Lokasi perkebunan AGRIS NV tidak terlalu jauh dari pemukiman warga, dalam artian mudah dijangkau oleh penduduk desa sekitar perkebunan. Tidak
diketahui secara jelas apakah desa disekitar perkebunan AGRIS NV merupakan hasil evolusi dari bedeng buruh kopi dimasa Prijangansteelsel atau bukan. Hanya
saja, menurut para tetua Desa Banjaranyar, terdapat buruh perkebunan yang berasal dari penduduk desa. Bahkan, para wanita desa juga ada yang bekerja di
perkebunan, terutama dibagian penyadapan getah karet. Guna memenuhi kebutuhan perkebunan akan tenaga kerja. Perkebunan
AGRIS NV juga mengambil tenaga kerja dari luar daerah Ciamis, selain para pekerja yang berasal dari desa sekitar perkebunan. Titik pembeda antara buruh
pendatang dengan orang desa sekitar yang menjadi buruh, terdapat pada logat bahasa yang digunakan. Walaupun seluruh buruh perkebunan AGRIS NV
menggunakan bahasa sunda sebagai bahasa komunikasi sehari - hari. Tetapi, dialek sunda yang berbeda antara daerah satu dengan daerah yang lain dapat
dijadikan salah satu indikator penentu darimana buruh tersebut berasal.

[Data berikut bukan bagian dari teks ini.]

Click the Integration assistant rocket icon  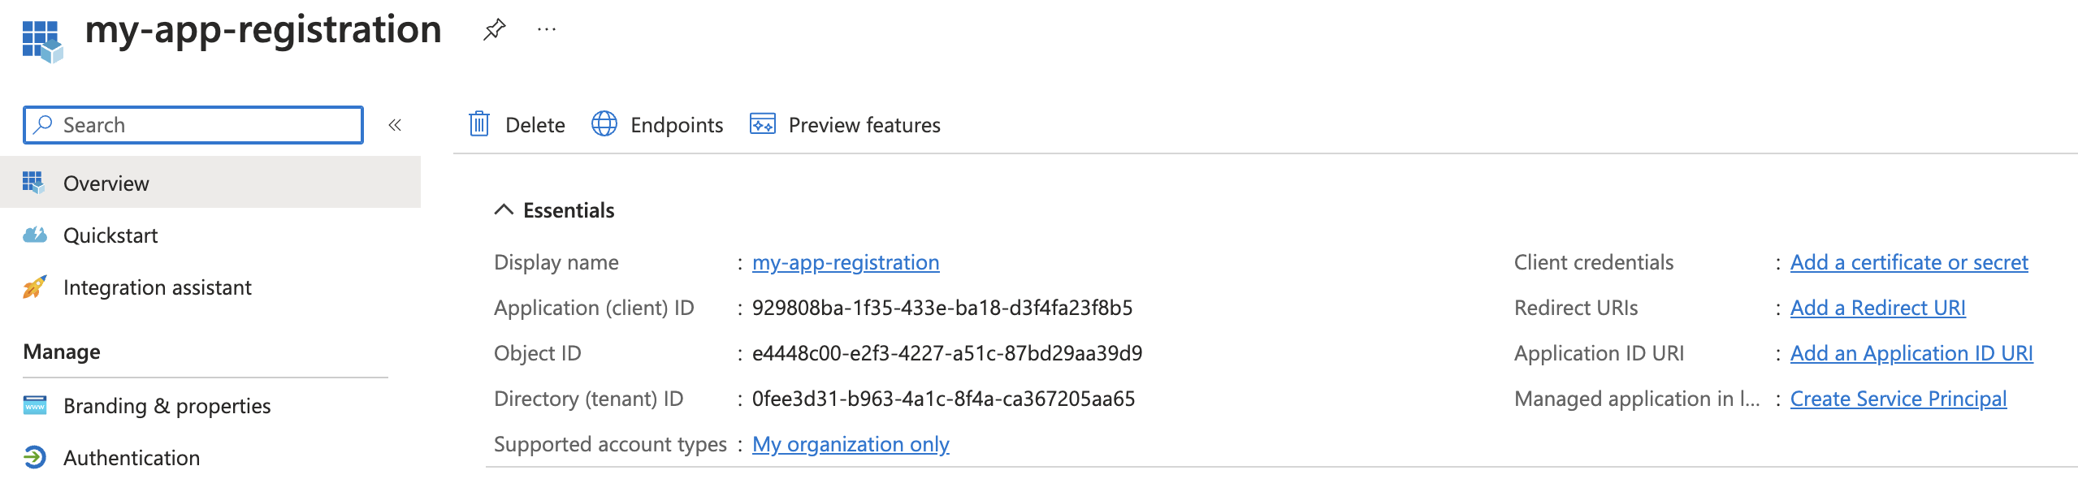36,287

46 Titik – titik sentuh antara perusahaan perkebunan dengan rakyat yang
mudah menimbulkan konflik seperti perampasan tanah garapan dan lahan pemukiman warga, tidak ditemukan di perkebunan AGRIS NV. Fenomena Tricle
down effect atau efek tetesan justru dirasakan oleh penduduk desa sekitar perkebunan. Keberadaan perkebunan membuka lapangan pekerjaan bagi
penduduk desa sekitar. Letak perkebunan yang dekat dengan desa membuat kehidupan di perkebunan tidak terisolasi dari dunia luar. Bahkan, terdapat buruh
perkebunan yang telah selesai bekerja, pada sore harinya dapat kembali ke desa untuk melanjutkan perkerjaan di rumah.

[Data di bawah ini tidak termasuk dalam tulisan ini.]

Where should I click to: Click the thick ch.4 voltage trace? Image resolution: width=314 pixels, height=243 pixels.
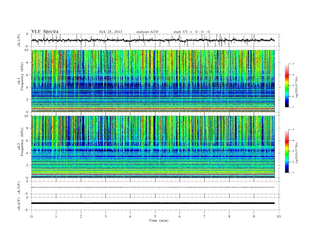153,203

Perbedaan yang mencolok memang terlihat pada taraf hidup golongan atas administratuer dan opzicher dengan taraf hidup golongan bawah buruh
perkebunan. Perbedan tersebut terdapat pada berbagai macam sisi seperti akses pendidikan, transportasi, hiburan, dan berbagai pelayanan lainnya. Cerita – cerita
prihal kebiasaan para administratuer dan opzcher yang suka menghabiskan waktu di Kota Bandung dan Ciamis untuk bersenang – senang, sudah menjadi rahasia
umum dikalangan buruh dan penduduk sekitar perkebunan. Namun, karena kesadaran akan diskriminasi belum berkembang dimasyarakat, maka rakyat
menerima perbedaan tersebut sebagai suatu hal yang biasa.